ECLI:NL:GHSHE:2022:3424
Gerechtshof 's-Hertogenbosch
- Hoger beroep
- Rechtspraak.nl
Hoger beroep tegen vrijspraak en veroordeling voor oplichting in huurzaak
In deze zaak heeft het gerechtshof 's-Hertogenbosch op 20 september 2022 uitspraak gedaan in hoger beroep tegen een vonnis van de politierechter in de rechtbank Limburg, waarbij de verdachte op 26 april 2021 gedeeltelijk was vrijgesproken van oplichting. De politierechter had de verdachte veroordeeld tot een gevangenisstraf van 1 maand voor de bewezenverklaring van twee van de drie tenlastegelegde feiten, gekwalificeerd als oplichting. De verdachte heeft hoger beroep ingesteld tegen dit vonnis, maar het hof heeft geoordeeld dat de verdachte niet-ontvankelijk is in zijn hoger beroep voor zover dit gericht is tegen de vrijspraak van het eerste feit, aangezien er geen hoger beroep openstaat tegen een vrijspraak volgens artikel 404 van het Wetboek van Strafvordering.
Het hof heeft het onderzoek in hoger beroep verricht en de vordering van de advocaat-generaal in overweging genomen, die vroeg om vernietiging van het vonnis en veroordeling van de verdachte tot een gevangenisstraf van 1 maand. De verdediging heeft primair vrijspraak bepleit en subsidiair een straftoemetingsverweer gevoerd.
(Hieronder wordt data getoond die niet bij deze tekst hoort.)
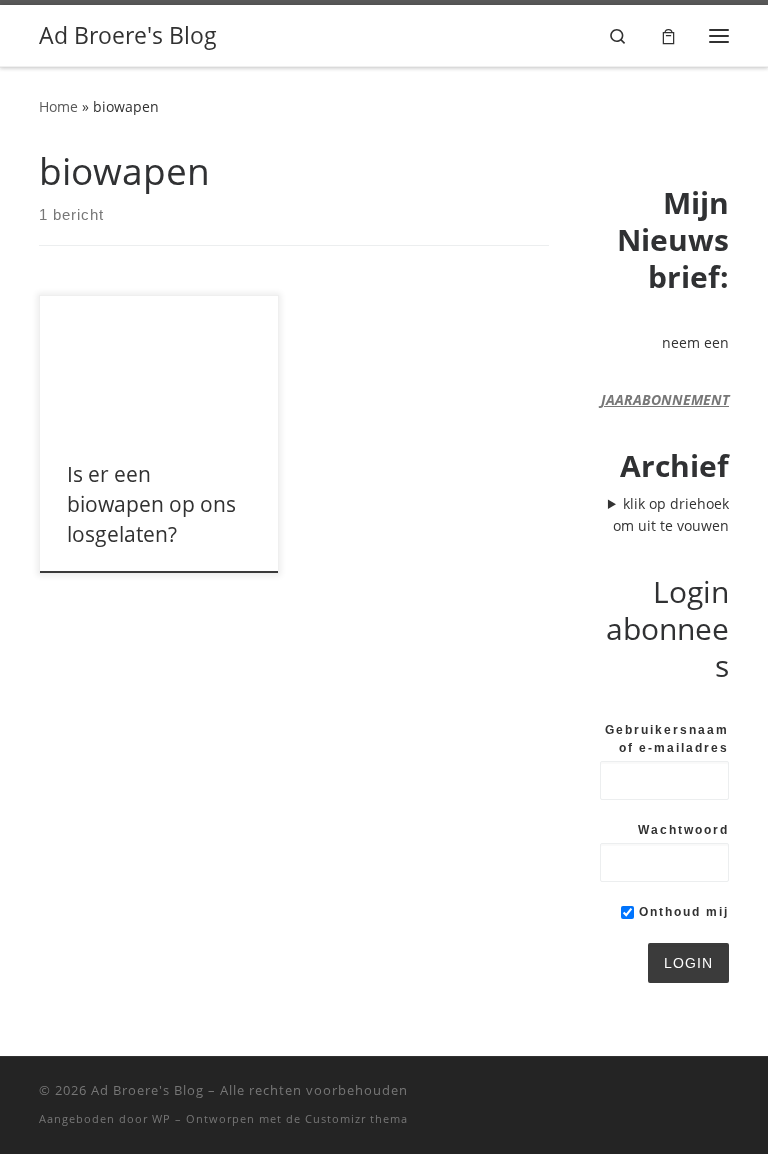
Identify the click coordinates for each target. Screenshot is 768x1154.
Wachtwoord (683, 830)
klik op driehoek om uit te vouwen (671, 514)
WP (161, 1118)
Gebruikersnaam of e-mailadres (667, 739)
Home (58, 106)
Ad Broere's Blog (147, 1090)
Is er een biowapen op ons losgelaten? (151, 503)
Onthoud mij (681, 912)
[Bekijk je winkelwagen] (668, 35)
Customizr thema (356, 1118)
Het hof heeft de bewijsoverwegingen aangevuld en vastgesteld dat de verdachte zich schuldig heeft gemaakt aan oplichting door zich voor te doen als verhuurder van appartementen en huurders te misleiden.
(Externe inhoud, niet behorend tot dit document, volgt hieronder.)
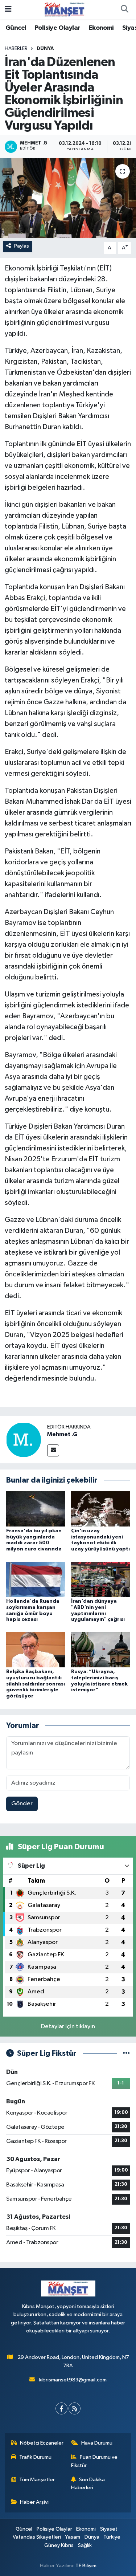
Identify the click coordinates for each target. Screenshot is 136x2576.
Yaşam (72, 2537)
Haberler (16, 48)
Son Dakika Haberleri (88, 2483)
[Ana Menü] (8, 9)
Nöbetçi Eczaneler (41, 2443)
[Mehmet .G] (23, 1439)
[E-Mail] (53, 1450)
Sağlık (85, 2545)
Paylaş (21, 246)
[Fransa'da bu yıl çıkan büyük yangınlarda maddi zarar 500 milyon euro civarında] (35, 1508)
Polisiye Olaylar (57, 28)
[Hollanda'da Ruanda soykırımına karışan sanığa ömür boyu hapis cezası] (35, 1579)
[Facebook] (61, 2408)
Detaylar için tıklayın (68, 2026)
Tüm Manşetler (37, 2479)
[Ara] (124, 9)
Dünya (45, 48)
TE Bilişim (85, 2565)
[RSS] (75, 2408)
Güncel (15, 28)
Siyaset (109, 2529)
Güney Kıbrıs (59, 2545)
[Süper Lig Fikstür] (126, 2053)
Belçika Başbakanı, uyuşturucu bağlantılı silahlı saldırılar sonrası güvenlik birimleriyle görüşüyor (35, 1684)
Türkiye (111, 2537)
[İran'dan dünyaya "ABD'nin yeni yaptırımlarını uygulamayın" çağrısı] (100, 1579)
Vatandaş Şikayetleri (37, 2537)
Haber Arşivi (34, 2502)
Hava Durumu (96, 2443)
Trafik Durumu (35, 2457)
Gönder (22, 1804)
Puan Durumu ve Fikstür (94, 2461)
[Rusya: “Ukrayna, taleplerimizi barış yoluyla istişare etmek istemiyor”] (100, 1649)
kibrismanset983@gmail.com (73, 2380)
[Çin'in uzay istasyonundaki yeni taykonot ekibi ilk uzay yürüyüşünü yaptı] (100, 1508)
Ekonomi (101, 28)
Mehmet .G (62, 1434)
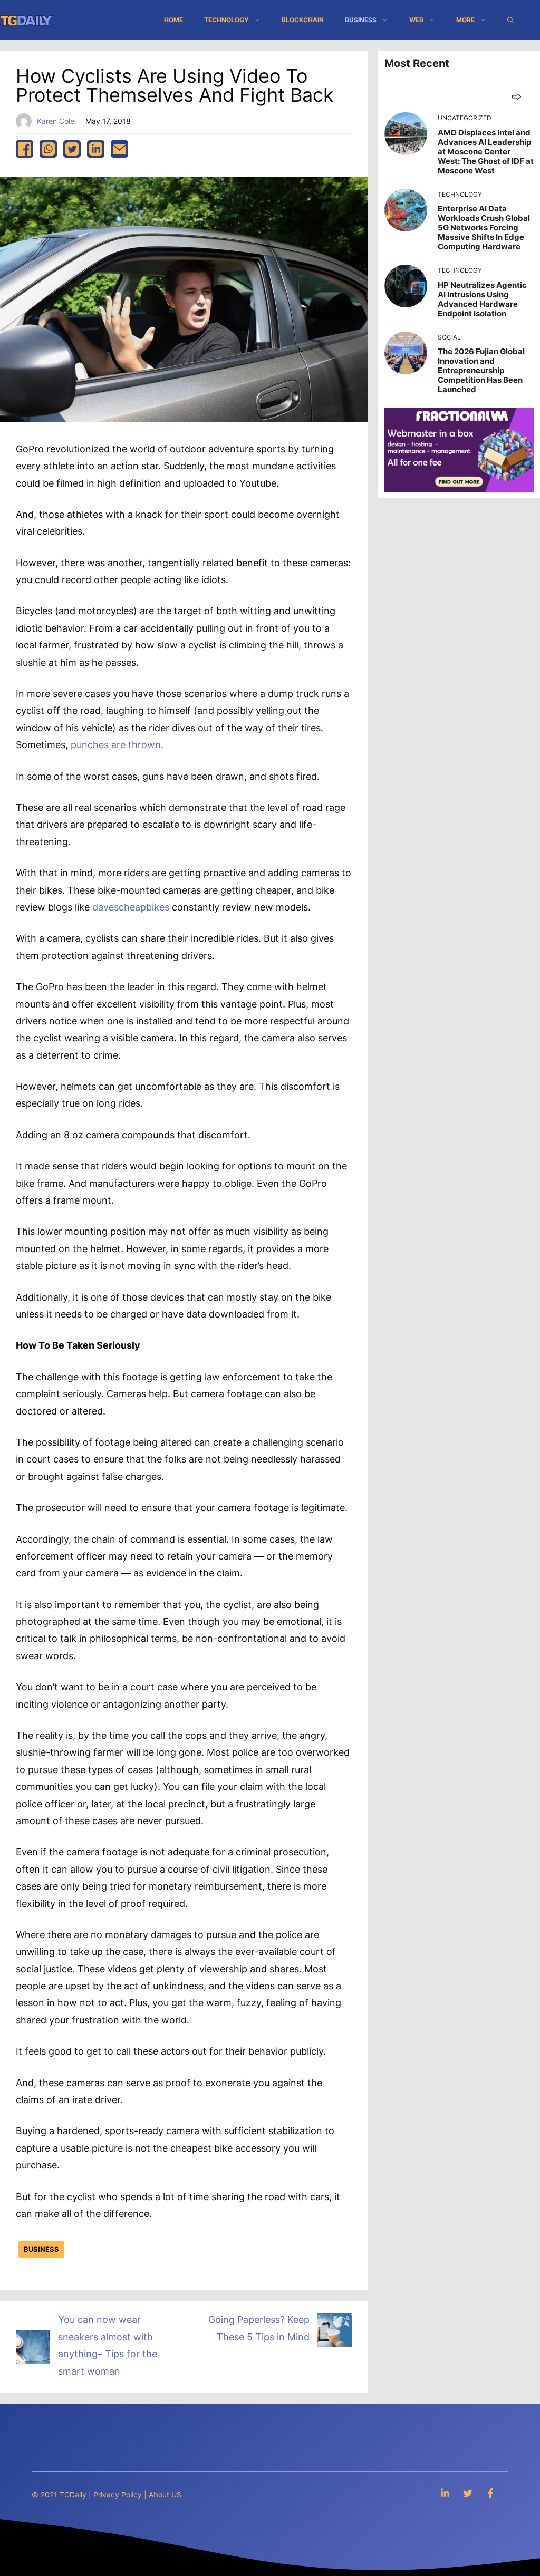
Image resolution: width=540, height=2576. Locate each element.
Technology (226, 20)
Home (173, 20)
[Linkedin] (445, 2493)
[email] (119, 149)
De verdachte heeft woningzoekenden opgelicht door hen te laten betalen voor huurovereenkomsten die niet rechtsgeldig waren. Het hof heeft de ernst van de feiten en het strafblad van de verdachte in overweging genomen en heeft besloten om de gevangenisstraf van 1 maand te handhaven. De redelijke termijn van de procedure is in eerste aanleg met drie maanden overschreden, maar het hof heeft geen reden gezien voor strafvermindering. De beslissing van het hof bevestigt het vonnis waarvan beroep, voor zover aan het oordeel van het hof onderworpen.